Vício na Aprovação e Ação Judicial
Um dos pontos mais críticos discutidos foi a forma como a Lei Complementar nº 341/2024 foi aprovada na Câmara Municipal. Informações levantadas indicam que o projeto teria passado sem o quórum mínimo necessário, contando com o voto favorável de apenas três dos nove vereadores. Esse possível vício formal é o objeto central de uma ação judicial em curso, que pode anular a validade da cobrança.
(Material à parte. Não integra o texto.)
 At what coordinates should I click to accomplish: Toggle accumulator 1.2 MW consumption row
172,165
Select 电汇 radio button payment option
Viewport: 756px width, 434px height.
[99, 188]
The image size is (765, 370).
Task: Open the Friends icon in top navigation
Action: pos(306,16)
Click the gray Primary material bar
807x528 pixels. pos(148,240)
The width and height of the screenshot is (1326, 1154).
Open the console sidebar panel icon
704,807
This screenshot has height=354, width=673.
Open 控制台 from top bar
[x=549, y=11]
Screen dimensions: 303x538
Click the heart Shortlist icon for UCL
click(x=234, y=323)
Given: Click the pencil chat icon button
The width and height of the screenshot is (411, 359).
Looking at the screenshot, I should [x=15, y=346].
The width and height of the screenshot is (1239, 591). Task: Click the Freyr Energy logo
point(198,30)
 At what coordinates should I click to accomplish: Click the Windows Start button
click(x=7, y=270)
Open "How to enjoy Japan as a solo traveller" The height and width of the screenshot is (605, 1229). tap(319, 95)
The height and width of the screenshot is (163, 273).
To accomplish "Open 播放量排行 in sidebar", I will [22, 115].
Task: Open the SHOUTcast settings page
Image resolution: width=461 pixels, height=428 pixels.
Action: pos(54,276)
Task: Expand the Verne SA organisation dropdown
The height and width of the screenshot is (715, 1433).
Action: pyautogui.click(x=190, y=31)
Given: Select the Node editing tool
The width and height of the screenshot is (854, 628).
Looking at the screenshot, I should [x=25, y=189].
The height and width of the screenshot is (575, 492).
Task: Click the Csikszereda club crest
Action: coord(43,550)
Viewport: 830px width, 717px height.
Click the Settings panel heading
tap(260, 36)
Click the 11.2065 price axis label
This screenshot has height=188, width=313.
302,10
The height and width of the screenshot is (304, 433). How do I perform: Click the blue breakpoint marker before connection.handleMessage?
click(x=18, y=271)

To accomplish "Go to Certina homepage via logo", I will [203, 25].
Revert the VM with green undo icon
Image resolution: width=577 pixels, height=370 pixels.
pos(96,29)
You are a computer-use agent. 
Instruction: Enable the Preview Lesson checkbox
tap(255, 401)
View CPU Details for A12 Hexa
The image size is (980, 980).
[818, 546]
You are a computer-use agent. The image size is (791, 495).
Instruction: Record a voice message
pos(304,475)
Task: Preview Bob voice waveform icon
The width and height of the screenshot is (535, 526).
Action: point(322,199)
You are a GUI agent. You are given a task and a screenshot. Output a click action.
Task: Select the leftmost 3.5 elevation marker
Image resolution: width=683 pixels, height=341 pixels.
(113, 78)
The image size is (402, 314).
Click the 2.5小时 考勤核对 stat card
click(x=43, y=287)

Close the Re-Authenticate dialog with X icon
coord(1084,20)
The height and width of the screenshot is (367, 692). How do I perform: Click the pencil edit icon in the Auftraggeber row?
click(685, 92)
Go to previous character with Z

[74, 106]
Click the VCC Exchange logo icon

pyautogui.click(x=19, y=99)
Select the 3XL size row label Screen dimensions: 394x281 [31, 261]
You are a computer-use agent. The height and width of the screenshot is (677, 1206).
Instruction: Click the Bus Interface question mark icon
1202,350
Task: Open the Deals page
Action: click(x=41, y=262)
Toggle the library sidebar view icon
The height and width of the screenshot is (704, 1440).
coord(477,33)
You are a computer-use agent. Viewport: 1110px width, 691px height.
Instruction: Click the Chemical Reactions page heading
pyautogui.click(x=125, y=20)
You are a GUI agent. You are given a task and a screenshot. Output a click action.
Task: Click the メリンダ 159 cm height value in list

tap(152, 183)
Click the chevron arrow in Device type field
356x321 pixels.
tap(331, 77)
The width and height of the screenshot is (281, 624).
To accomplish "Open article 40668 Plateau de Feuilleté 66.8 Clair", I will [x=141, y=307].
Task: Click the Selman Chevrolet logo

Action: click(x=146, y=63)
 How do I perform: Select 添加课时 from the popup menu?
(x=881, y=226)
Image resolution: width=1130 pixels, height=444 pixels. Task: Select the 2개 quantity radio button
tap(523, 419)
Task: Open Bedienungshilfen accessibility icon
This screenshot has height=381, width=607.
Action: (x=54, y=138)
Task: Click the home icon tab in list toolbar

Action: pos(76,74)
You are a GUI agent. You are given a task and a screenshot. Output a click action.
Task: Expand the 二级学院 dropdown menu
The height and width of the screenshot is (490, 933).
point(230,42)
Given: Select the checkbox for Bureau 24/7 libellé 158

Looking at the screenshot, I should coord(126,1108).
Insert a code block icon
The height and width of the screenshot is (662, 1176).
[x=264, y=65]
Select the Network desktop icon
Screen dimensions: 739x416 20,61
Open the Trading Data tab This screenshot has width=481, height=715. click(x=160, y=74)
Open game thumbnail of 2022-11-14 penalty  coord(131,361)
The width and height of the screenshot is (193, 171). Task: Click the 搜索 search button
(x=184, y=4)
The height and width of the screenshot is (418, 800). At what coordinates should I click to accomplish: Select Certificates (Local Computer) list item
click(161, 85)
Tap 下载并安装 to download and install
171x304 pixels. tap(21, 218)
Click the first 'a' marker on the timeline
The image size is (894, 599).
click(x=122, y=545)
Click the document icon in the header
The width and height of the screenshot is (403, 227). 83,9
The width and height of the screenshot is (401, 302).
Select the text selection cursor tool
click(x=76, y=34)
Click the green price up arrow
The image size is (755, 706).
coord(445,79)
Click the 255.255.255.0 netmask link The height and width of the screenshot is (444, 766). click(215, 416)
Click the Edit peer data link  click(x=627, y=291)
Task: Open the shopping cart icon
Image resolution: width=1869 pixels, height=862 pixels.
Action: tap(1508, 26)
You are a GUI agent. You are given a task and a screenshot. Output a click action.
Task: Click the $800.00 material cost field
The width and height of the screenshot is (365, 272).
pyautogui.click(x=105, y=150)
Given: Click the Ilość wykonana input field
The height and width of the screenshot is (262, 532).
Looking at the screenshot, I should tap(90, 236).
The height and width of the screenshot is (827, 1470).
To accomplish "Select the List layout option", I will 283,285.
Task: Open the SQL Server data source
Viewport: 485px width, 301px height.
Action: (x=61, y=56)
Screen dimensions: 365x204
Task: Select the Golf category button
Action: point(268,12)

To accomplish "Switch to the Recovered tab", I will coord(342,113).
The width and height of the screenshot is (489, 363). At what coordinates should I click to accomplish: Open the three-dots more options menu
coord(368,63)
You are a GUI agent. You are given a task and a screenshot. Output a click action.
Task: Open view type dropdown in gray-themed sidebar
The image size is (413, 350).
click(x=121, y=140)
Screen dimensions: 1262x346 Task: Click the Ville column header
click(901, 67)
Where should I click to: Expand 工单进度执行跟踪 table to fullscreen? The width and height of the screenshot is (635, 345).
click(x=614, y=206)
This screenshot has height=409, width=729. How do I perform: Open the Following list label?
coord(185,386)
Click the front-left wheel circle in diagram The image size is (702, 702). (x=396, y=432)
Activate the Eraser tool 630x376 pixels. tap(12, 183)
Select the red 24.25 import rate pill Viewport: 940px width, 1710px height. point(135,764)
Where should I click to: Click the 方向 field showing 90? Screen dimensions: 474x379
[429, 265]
Propostas para Solucionar o Impasse
Para evitar um cenário de insegurança jurídica e proteger o bolso do contribuinte, foram debatidas cinco medidas principais que serão apresentadas ao Poder Executivo:
- Suspensão imediata da emissão de novos boletos de IPTU;
- Manutenção dos valores cobrados em 2025 para o exercício de 2026;
- Envio de um novo projeto de lei com as devidas correções técnicas e legais;
- Aplicação temporária de alíquotas reduzidas;
- Revisão urgente do cadastro imobiliário para corrigir erros de lançamento.
As propostas buscam um equilíbrio entre a necessidade de arrecadação do município e o respeito ao direito dos cidadãos. O conteúdo da reunião será formalizado e encaminhado à Prefeitura de Guarantã do Norte. A adoção definitiva dessas medidas depende agora da concordância do Executivo e de uma possível homologação judicial.